Race Date
6 September, 2003
Course
Leopardstown, Ireland
Distance
2000M
Surface
Turf
Total Prize Money
Approx. US$1,000,000
Age
3yo & upwards

Momentum in the World Series Racing Championship, in which just three legs have been run to date, picks up considerably this weekend with the battleground shifting from Ireland to Germany in just 24 hours.

At Leopardstown on Saturday, the Ireland The Food Island Champion Stakes (Gr.1-2000m) is unquestionably the classier of the two contests, the other being the Grosser Bugatti Preis (Gr.1-2400m) at Baden-Baden the following day.

Let's start with the big race in Dublin first, for which Alamshar, Europe's leading three-year-old, has been installed as a 5/4 favourite by local bookmakers.

Trained nearby on The Curragh by John Oxx for the Aga Khan, Alamshar, has done nothing but improve in leaps and bounds all season. After winning the Derby Trial (over this course and distance) in the spring, Alamshar finished third in the Vodafone Derby at Epsom, and three weeks later caused an upset when showing guts and class in equal measure as he overturned by half a length the hitherto unbeaten Dalakhani in the Budweiser Irish Derby.

But this was nothing compared to the hiding dished out to a field containing nine individual Group 1 winners in the King George VI and Queen Elizabeth II Diamond Stakes, the second leg of the World Series at Ascot in late July. Here Alamshar, for whom there had been a few negative pre-race vibes, made a top class field look pedestrian, slamming them by three-and-a-half lengths.

But this Saturday's opposition is formidable and perhaps the quote of 5/4 is a bit on the skinny side, considering the opposition: the six-time Group 1 winner Falbrav trained by Luca Cumani; Aidan O'Brien's Breeders' Cup Turf and dual Derby winner High Chaparral; Irish Oaks winner Vintage Tipple, trained by the 84-year-old Irish training legend Paddy Mullins; Godolphin's Dubai World Cup winner Moon Ballad; Islington, trained by Sir Michael Stoute, a triple winer at the highest level; and, possibly, the English 2000 Guineas hero, Refuse To Bend, another home-based runner of the highest class.
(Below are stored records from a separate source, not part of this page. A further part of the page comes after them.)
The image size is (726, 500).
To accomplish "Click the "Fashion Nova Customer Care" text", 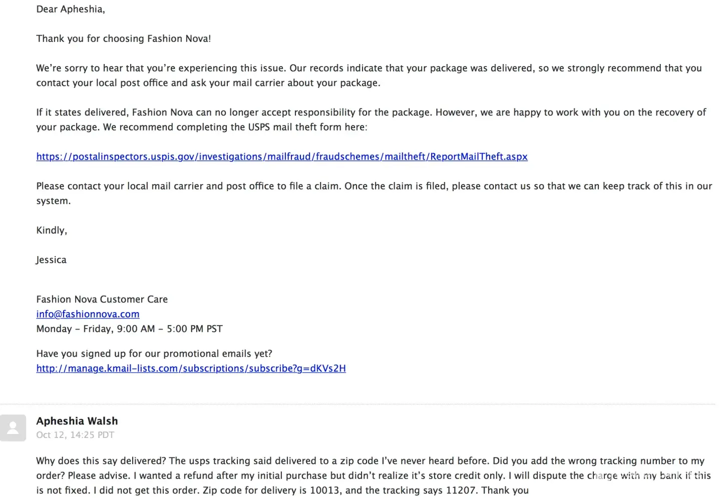I will coord(102,300).
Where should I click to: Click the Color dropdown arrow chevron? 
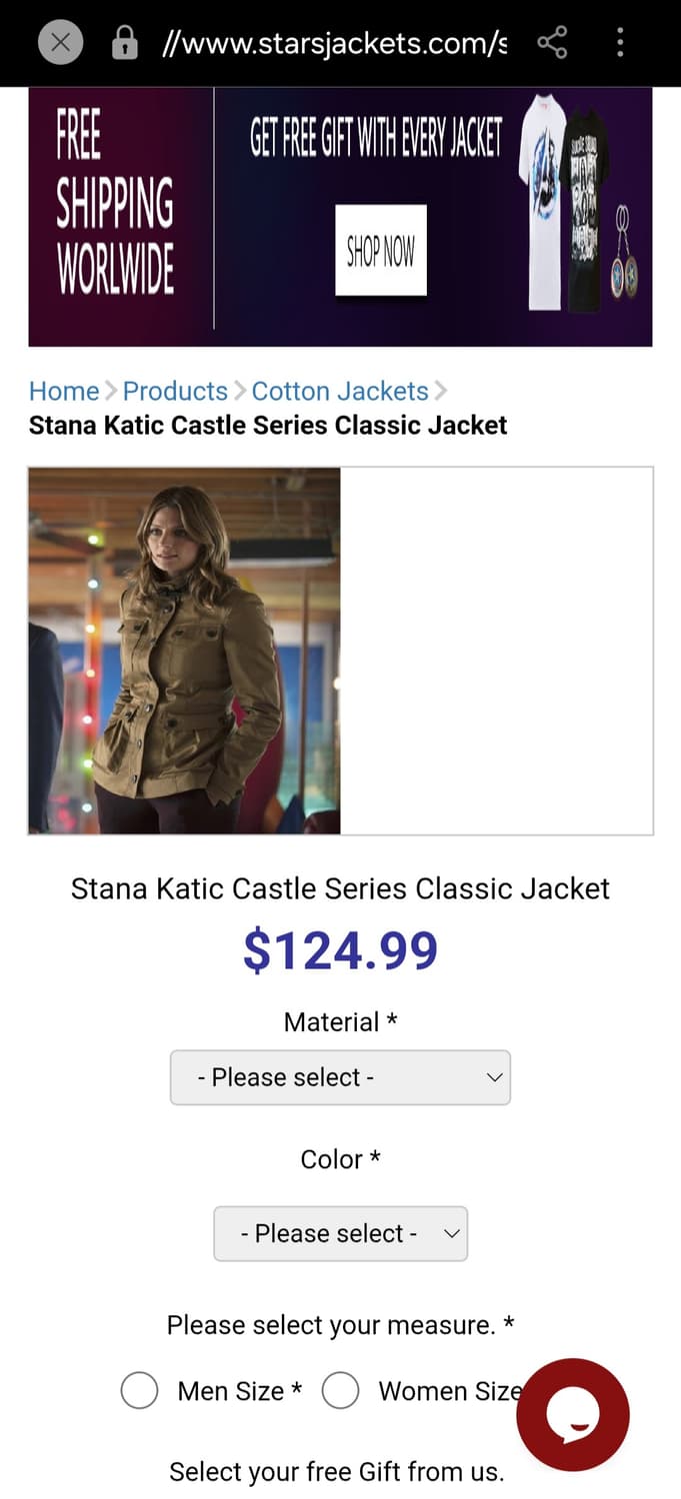(451, 1233)
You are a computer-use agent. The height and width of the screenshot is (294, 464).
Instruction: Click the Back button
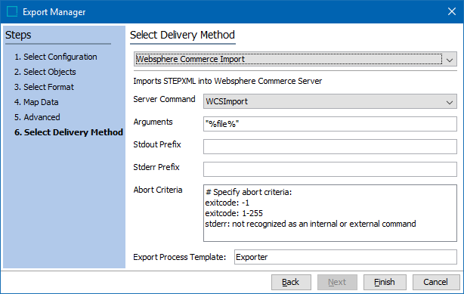291,282
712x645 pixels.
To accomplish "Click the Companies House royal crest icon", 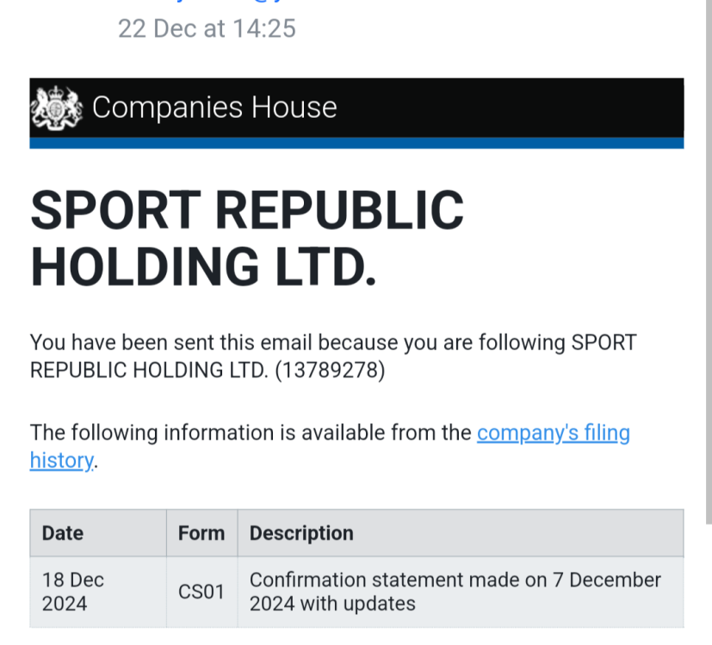I will pos(57,108).
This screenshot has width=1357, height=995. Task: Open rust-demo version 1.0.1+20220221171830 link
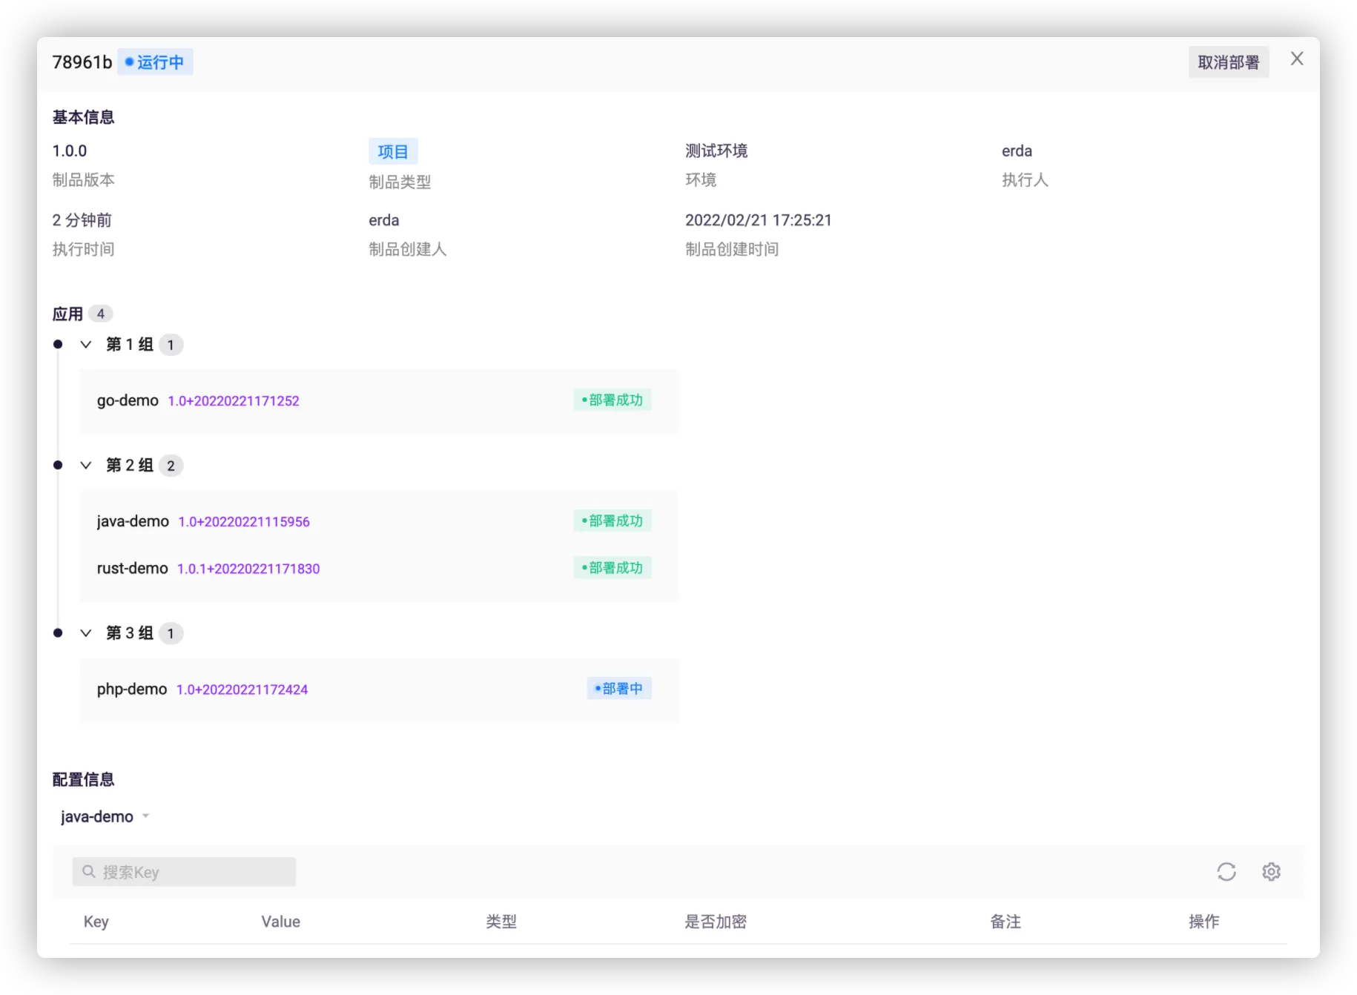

One for Hong Kong fans to watch closely is Falbrav, as connections of the formerly Italian-based winner of the Japan Cup have signalled their desire to aim for the Hong Kong Cup. Falbrav was the inaugural winner of the British Horseracing Board Middle Distance Championship (netting a bonus of Stg250,000) after wins in the Coral Eclipse Stakes and the Juddmonte International.